====== Data for processing

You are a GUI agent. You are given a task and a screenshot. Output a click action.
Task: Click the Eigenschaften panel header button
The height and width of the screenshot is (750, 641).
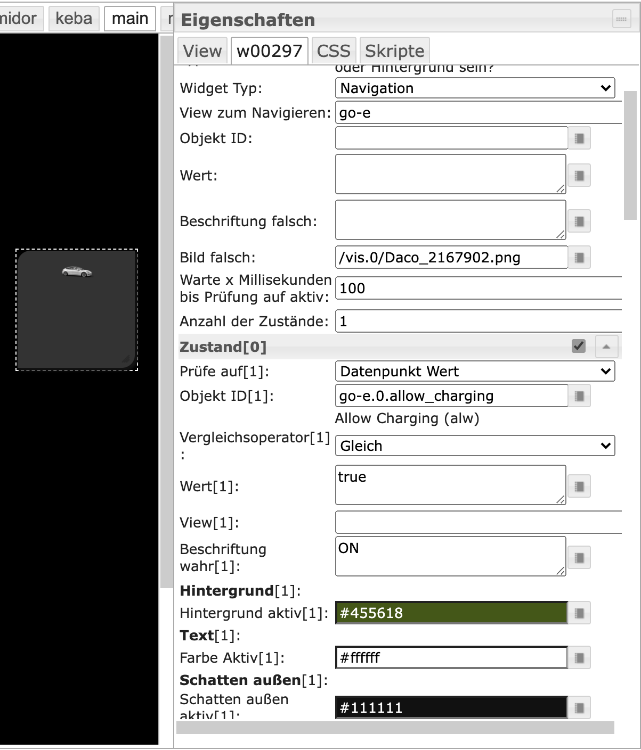(x=621, y=19)
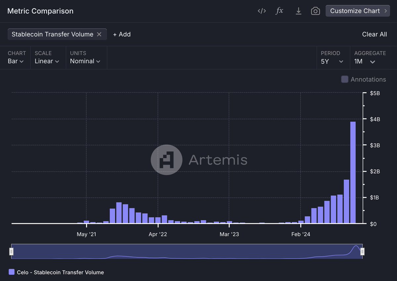Click the + Add metric button

122,34
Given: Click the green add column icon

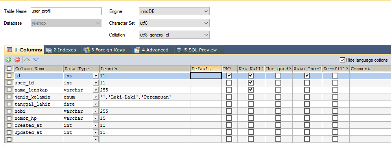Looking at the screenshot, I should (x=9, y=60).
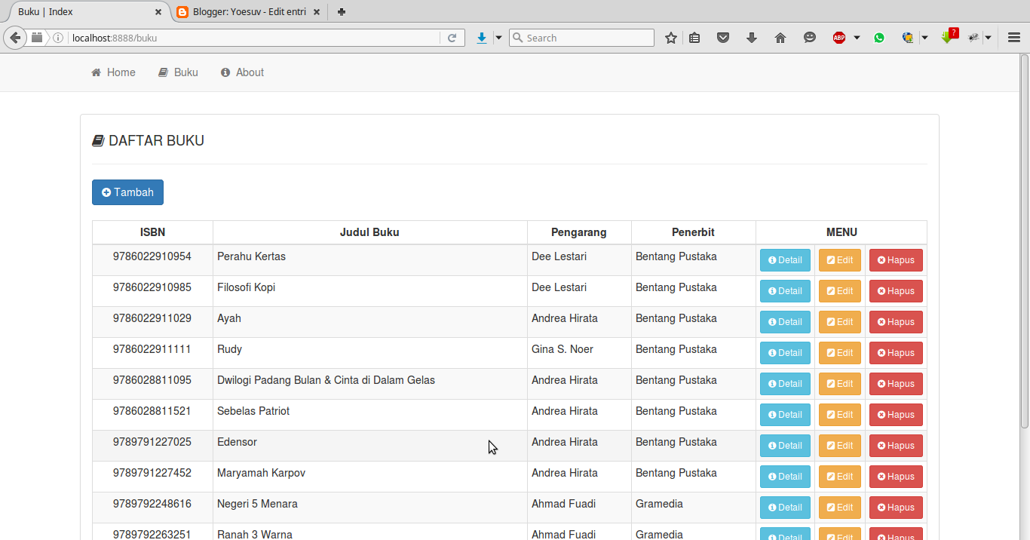
Task: Click the WhatsApp extension icon
Action: (879, 37)
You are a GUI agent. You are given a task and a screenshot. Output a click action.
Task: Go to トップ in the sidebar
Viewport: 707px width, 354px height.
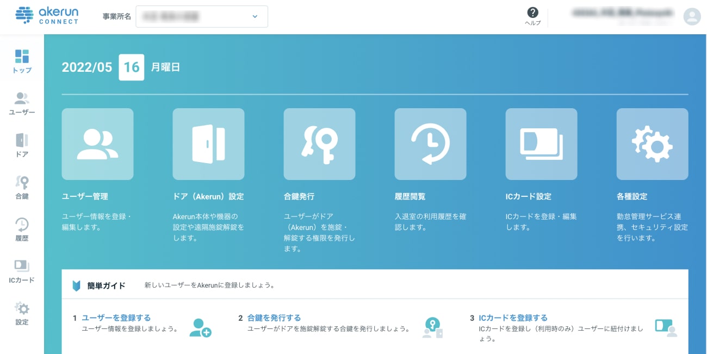tap(22, 61)
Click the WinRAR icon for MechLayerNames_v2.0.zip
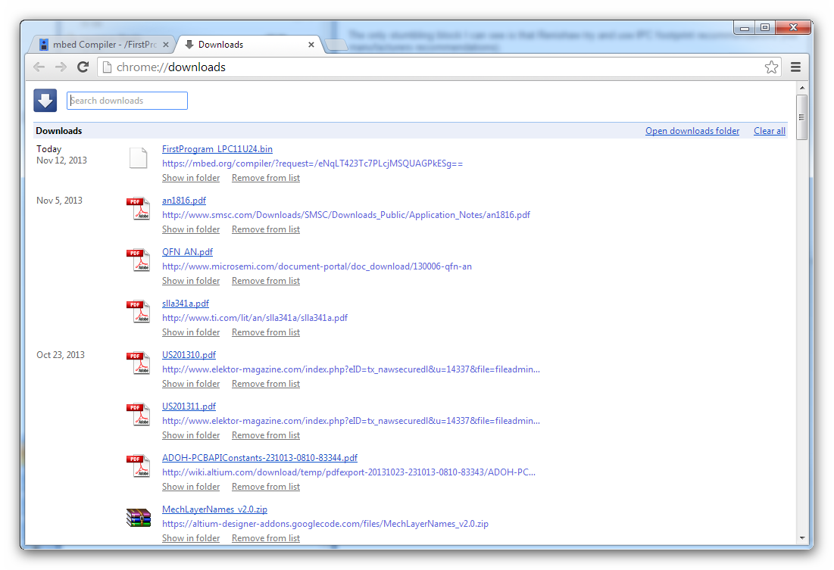This screenshot has height=570, width=834. 138,518
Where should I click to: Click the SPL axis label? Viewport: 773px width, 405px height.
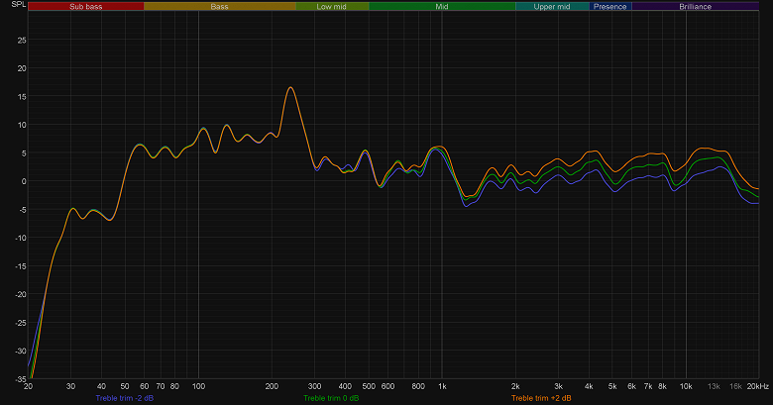(x=19, y=4)

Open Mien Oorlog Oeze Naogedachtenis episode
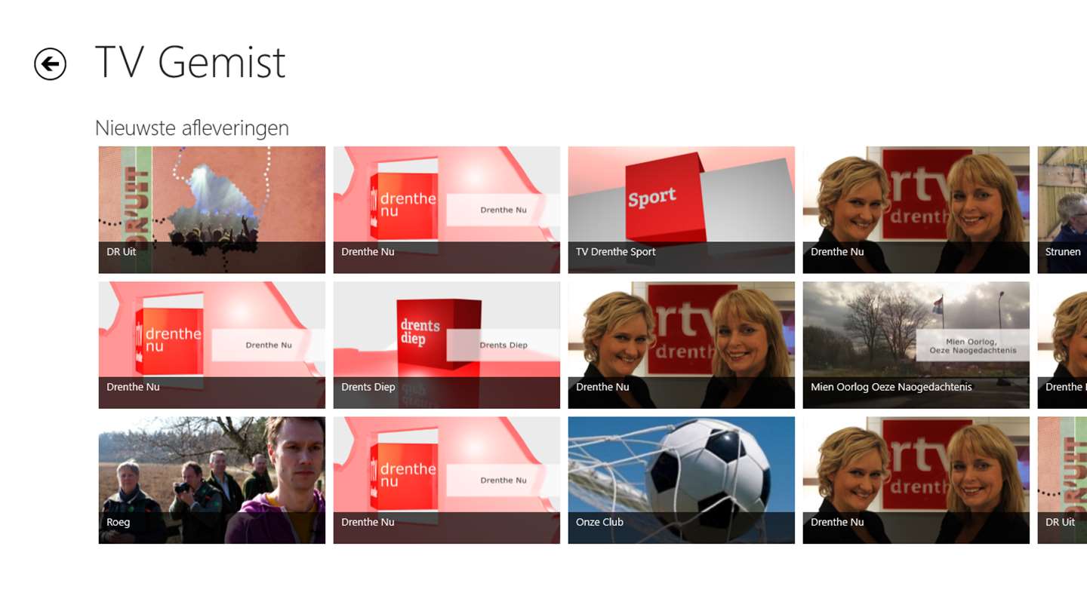coord(916,345)
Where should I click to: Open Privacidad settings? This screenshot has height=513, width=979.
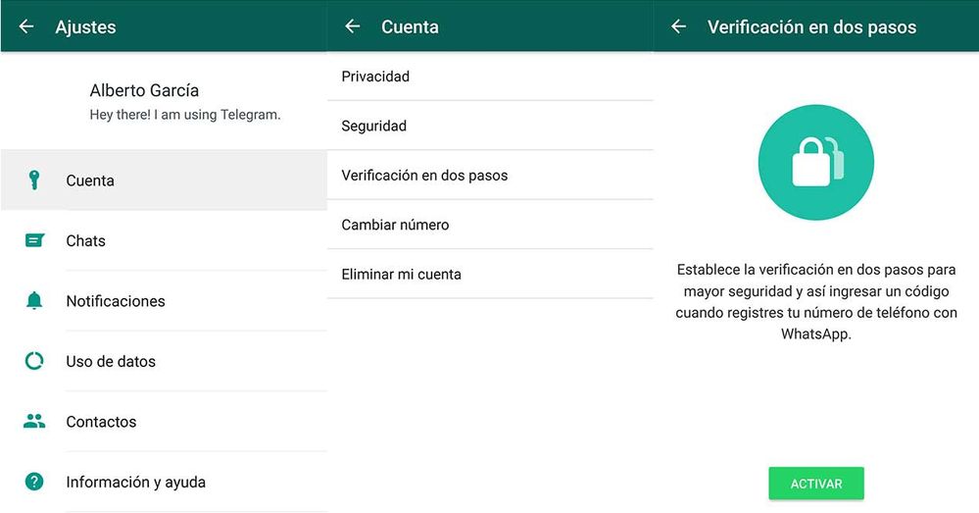[x=375, y=77]
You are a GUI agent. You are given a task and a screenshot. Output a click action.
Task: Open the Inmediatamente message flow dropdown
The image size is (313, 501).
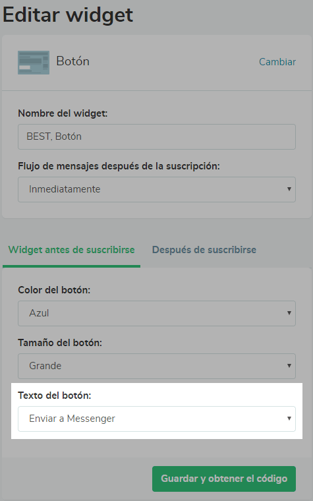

============

* What is required *
Respond with the exact lines above running from the one containing "Given: Click the green add column icon" to the one containing "Task: Go to トップ in the sidebar", both ends kept and no pictures included.

* Result of the task *
Given: Click the green add column icon

Looking at the screenshot, I should (x=9, y=60).
Task: Click the WhatsApp extension icon
Action: (879, 37)
You are a GUI agent. You are given a task and a screenshot. Output a click action.
Task: Go to トップ in the sidebar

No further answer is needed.